A few weeks ago a friend of mine and a friend of Lijit’s lost his battle with cancer. They say success has many fathers, but Jerome can certainly claim an important role in making Lijit a success. Jerome was the first institutional investor in Lijit when he was at High Country Ventures.
I got to know Jerome while I was still at Raindance and through the final years of my involvement at Raindance we would often meet for breakfast to discuss my many crazy ideas. When I started Lijit, Jerome helped me formulate some of the ideas and strategies and when our Angel round of financing needed a little more investment fuel he led High Country into a $200K investment.
Jerome was a tough business guy, and like a lot of tough business guys he had his fans and otherwise. I was always in the fan category. When he had something constructive to add around the board table he would add it. When he didn’t he wouldn’t. Jerome was a consummate professional.
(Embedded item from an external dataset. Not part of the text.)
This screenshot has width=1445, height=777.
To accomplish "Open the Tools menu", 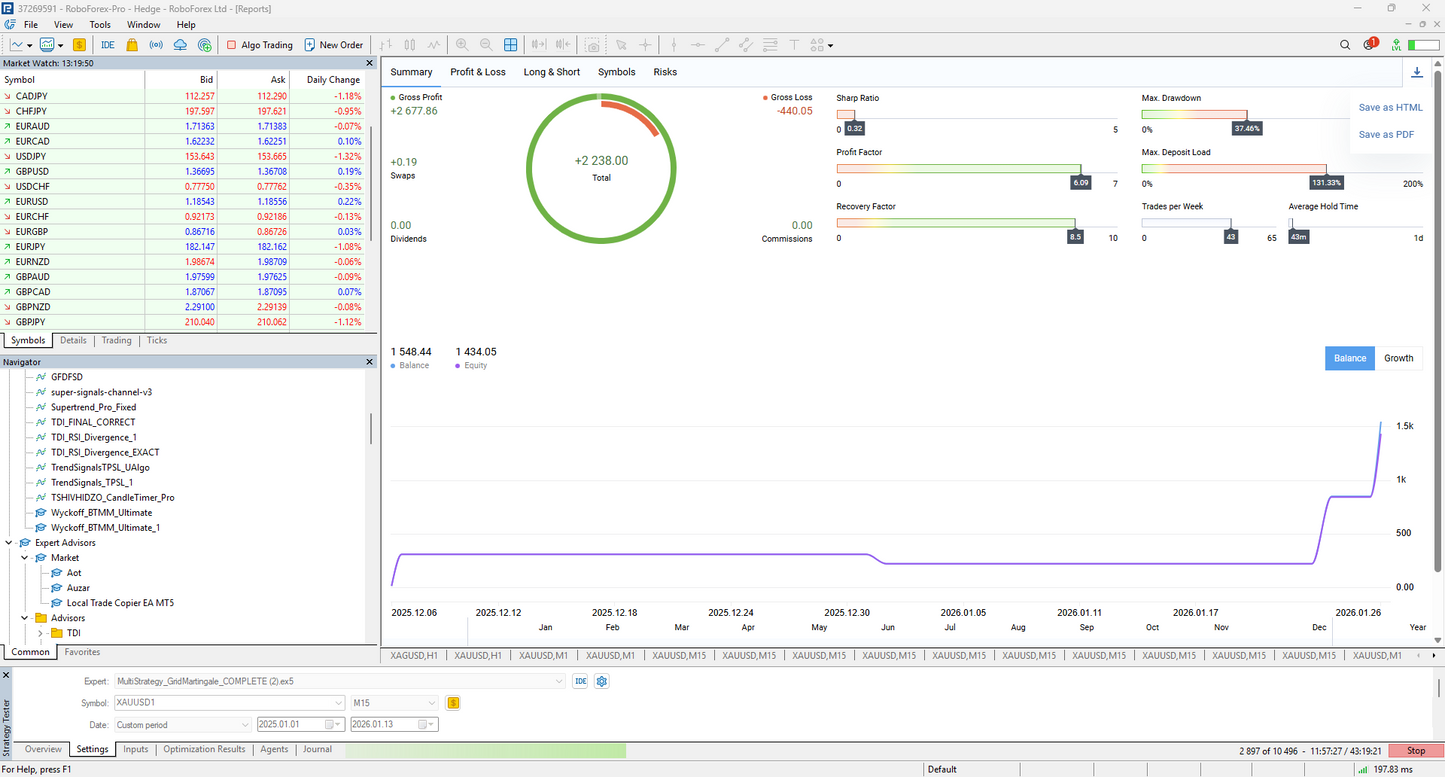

A few years ago Jerome moved on to San Francisco and Crosslink Capital. I pitched Crosslink for a late stage investment round but my style didn’t mesh with the other partners at Crosslink. I believe humility is the best tool as a CEO, but as Jerome counseled me after the fact, that style can appear weak – especially to a Valley VC expecting “ego” to be plentiful. We found our investment somewhere else but nearly every time I was in San Francisco over the last two years I would meet Jerome for breakfast at the Meridian Hotel near his office. He always had helpful advice on business and we had great discussions about taking our favorite cars to the track to go fast.
I’m not a friend maker (or collector) by nature. But I counted Jerome as one of them.